**Your objective**: Show all lines of the entries in which the word "Belekoma" is found.

**Provided records**:
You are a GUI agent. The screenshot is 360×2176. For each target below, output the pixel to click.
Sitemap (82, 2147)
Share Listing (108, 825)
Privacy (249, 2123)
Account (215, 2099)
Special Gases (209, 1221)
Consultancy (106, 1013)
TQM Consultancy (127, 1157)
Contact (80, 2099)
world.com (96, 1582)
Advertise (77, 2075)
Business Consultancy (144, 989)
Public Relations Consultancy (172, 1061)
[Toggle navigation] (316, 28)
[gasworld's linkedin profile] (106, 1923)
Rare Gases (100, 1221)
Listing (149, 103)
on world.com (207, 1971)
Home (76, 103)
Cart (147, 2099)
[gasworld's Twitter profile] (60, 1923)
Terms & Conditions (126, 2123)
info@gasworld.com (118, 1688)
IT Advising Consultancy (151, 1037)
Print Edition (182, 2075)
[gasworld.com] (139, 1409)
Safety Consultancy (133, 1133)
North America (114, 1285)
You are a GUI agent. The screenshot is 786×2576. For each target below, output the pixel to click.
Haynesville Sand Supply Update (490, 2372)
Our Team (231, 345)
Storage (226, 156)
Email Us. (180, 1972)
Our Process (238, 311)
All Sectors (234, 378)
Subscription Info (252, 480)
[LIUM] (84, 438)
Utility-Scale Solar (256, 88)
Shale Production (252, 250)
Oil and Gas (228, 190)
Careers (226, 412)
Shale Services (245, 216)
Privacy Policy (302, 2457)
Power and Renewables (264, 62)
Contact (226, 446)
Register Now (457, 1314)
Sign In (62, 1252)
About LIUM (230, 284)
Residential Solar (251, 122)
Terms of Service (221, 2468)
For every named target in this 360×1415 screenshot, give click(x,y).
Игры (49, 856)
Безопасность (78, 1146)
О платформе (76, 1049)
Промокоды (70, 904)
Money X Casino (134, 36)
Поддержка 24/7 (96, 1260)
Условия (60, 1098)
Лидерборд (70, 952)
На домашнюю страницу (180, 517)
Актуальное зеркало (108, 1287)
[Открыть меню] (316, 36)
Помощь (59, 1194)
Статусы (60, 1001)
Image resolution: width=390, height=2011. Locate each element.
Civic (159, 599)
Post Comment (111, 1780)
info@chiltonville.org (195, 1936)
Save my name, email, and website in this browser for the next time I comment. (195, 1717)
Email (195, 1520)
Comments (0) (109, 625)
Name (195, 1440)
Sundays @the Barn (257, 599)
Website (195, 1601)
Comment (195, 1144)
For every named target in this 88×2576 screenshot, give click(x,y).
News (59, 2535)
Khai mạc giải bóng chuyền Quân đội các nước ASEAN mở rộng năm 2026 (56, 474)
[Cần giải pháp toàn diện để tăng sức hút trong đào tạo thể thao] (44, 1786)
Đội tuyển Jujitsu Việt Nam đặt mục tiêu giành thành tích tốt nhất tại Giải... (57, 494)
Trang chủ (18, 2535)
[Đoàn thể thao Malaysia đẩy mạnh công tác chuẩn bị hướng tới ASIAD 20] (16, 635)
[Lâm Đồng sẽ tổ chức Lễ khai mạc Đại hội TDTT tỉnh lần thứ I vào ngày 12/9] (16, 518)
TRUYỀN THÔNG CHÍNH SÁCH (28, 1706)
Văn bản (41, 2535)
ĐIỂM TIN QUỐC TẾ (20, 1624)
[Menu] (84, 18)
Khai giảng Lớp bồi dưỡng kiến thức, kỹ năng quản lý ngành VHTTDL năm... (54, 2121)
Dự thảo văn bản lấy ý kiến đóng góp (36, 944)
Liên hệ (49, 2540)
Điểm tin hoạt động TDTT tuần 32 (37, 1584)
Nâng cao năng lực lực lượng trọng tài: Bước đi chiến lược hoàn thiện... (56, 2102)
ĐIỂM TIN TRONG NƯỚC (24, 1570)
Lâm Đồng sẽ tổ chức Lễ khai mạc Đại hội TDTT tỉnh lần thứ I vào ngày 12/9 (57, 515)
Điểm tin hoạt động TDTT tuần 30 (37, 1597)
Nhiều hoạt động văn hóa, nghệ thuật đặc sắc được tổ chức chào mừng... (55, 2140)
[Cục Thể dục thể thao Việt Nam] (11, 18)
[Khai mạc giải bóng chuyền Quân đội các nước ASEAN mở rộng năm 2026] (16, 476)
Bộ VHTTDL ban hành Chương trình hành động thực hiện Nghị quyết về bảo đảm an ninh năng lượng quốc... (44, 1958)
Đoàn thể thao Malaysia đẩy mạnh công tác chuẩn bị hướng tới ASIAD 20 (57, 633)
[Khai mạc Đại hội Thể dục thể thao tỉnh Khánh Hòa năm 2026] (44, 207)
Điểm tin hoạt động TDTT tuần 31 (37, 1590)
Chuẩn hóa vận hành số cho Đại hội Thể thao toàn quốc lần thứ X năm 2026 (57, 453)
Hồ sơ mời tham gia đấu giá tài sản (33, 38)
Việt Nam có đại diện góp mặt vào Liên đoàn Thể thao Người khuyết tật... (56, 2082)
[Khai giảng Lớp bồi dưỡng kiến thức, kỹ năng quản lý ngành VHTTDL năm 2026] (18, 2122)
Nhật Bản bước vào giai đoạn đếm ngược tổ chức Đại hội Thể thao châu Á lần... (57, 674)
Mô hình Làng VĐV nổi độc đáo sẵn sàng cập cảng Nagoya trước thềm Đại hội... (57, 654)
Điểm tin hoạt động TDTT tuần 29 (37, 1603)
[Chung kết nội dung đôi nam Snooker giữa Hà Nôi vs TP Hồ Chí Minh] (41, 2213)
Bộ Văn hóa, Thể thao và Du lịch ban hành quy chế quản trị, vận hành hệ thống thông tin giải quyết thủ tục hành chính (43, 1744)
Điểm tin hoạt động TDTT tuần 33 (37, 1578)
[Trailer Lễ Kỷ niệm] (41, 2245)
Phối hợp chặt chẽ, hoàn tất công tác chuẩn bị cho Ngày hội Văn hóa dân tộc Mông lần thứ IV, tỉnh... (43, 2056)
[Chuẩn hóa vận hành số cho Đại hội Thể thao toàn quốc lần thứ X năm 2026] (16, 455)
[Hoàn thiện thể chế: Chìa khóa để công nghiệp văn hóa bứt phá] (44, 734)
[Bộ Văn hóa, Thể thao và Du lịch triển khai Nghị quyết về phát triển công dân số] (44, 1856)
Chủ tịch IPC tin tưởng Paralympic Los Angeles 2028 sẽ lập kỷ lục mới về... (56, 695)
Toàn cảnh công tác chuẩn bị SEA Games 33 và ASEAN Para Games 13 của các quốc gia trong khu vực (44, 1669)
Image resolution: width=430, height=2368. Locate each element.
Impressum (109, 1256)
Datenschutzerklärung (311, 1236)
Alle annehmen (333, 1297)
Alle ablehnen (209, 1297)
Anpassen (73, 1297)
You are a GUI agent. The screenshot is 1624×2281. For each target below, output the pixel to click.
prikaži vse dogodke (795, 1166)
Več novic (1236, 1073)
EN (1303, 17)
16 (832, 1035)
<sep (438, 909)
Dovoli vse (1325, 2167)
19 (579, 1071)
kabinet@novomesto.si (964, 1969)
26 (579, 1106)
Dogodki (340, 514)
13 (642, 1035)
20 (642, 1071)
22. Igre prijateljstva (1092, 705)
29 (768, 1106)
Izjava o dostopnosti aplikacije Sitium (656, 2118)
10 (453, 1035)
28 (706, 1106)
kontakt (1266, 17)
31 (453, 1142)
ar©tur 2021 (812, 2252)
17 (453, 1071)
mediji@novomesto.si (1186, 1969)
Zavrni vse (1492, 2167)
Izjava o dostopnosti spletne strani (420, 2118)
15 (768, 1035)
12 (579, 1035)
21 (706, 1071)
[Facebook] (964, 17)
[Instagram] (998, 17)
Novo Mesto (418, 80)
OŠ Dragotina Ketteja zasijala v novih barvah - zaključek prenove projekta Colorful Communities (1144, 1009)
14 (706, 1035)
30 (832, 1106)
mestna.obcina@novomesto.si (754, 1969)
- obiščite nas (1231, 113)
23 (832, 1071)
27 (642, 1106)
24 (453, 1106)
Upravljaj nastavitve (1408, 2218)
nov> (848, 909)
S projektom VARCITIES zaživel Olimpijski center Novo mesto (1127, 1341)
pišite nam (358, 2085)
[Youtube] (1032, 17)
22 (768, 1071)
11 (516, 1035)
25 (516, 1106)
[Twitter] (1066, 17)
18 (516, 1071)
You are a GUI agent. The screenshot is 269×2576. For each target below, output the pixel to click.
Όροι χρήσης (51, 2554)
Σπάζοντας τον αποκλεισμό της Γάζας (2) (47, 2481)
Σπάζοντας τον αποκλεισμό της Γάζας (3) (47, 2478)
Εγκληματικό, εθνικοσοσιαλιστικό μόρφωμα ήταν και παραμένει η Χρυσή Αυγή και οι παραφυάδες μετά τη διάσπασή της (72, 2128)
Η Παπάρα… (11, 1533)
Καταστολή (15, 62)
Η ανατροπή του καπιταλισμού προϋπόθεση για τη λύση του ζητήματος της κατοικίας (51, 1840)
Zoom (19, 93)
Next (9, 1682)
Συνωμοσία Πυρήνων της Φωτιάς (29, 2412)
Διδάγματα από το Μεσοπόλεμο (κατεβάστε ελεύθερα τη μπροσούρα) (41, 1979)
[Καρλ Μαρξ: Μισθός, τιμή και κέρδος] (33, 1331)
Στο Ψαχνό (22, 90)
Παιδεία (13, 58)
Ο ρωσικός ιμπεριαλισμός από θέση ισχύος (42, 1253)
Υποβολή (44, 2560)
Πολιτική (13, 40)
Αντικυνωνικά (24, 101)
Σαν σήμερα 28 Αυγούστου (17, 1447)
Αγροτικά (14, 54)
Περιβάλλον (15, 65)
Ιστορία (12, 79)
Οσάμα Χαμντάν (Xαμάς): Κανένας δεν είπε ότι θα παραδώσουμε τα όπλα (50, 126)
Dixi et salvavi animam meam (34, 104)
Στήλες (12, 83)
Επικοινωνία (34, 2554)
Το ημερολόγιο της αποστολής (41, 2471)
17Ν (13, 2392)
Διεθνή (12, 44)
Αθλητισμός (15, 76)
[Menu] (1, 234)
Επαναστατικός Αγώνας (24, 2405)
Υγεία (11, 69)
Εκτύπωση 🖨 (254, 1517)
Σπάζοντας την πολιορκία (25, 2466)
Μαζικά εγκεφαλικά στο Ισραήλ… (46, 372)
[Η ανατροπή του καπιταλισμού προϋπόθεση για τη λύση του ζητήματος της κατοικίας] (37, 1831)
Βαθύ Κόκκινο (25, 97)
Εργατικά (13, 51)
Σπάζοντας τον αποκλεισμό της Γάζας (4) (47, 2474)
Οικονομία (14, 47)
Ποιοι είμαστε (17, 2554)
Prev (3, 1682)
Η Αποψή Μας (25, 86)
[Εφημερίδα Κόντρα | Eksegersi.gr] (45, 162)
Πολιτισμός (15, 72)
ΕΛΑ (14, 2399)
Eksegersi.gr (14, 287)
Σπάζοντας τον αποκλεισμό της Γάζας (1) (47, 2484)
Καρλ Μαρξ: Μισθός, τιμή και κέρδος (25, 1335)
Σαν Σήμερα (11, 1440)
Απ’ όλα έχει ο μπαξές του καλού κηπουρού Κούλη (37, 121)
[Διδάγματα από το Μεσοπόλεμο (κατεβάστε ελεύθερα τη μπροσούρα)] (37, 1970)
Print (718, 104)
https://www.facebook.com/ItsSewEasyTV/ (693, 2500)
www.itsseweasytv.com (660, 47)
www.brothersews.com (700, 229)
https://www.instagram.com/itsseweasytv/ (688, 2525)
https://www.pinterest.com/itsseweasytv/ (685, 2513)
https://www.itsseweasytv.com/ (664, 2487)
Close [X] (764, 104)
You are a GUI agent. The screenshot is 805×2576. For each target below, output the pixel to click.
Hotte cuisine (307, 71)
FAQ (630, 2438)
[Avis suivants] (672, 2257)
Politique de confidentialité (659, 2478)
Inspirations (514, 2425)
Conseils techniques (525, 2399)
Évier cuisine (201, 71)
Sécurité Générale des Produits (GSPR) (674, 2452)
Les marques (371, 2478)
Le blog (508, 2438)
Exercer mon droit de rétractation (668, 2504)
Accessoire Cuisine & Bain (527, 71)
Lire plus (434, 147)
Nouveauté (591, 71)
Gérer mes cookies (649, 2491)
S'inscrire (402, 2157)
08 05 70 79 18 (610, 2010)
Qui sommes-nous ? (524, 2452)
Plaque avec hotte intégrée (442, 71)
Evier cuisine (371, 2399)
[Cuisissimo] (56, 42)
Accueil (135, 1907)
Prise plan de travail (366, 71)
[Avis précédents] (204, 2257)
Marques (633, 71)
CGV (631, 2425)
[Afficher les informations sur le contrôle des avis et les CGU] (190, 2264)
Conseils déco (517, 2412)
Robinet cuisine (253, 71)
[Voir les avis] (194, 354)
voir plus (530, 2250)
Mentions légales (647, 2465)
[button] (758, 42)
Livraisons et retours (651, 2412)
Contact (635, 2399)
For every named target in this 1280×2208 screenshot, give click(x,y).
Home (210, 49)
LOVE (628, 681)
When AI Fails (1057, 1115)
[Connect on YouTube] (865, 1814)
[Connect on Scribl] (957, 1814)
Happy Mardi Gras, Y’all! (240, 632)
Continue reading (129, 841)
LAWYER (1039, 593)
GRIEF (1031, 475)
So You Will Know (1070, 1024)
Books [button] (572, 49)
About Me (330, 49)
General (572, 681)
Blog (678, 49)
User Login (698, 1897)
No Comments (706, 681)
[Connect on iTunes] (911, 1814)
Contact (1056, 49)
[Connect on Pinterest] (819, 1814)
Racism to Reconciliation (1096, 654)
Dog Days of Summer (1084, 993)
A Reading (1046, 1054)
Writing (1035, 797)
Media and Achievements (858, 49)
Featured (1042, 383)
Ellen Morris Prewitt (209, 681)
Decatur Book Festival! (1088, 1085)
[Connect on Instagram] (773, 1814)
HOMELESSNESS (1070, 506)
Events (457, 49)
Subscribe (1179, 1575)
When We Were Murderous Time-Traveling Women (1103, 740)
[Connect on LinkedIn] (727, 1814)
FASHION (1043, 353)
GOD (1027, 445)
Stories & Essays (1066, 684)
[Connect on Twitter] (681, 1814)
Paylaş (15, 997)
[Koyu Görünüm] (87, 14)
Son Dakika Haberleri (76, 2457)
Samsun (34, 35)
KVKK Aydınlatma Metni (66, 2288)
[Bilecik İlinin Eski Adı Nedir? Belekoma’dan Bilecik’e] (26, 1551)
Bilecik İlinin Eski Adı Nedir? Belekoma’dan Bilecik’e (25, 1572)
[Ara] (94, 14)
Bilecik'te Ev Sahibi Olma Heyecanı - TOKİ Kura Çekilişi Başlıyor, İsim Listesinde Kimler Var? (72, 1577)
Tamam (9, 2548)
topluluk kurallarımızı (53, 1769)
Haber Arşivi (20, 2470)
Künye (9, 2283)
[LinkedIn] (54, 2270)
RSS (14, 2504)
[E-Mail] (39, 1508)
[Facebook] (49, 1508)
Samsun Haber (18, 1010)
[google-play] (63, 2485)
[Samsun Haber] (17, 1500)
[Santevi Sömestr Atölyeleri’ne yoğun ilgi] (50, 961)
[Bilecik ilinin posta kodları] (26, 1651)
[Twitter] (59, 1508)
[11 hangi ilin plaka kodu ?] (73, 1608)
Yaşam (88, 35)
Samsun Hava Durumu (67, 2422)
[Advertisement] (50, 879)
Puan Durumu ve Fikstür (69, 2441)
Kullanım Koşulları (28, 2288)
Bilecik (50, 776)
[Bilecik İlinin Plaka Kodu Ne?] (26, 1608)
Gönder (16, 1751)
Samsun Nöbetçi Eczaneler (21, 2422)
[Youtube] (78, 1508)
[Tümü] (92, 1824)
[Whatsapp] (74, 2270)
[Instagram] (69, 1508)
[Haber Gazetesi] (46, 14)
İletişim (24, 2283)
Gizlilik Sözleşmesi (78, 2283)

**Written response**:
[Bilecik İlinin Eski Adı Nedir? Belekoma’dan Bilecik’e] (26, 1551)
Bilecik İlinin Eski Adı Nedir? Belekoma’dan Bilecik’e (25, 1572)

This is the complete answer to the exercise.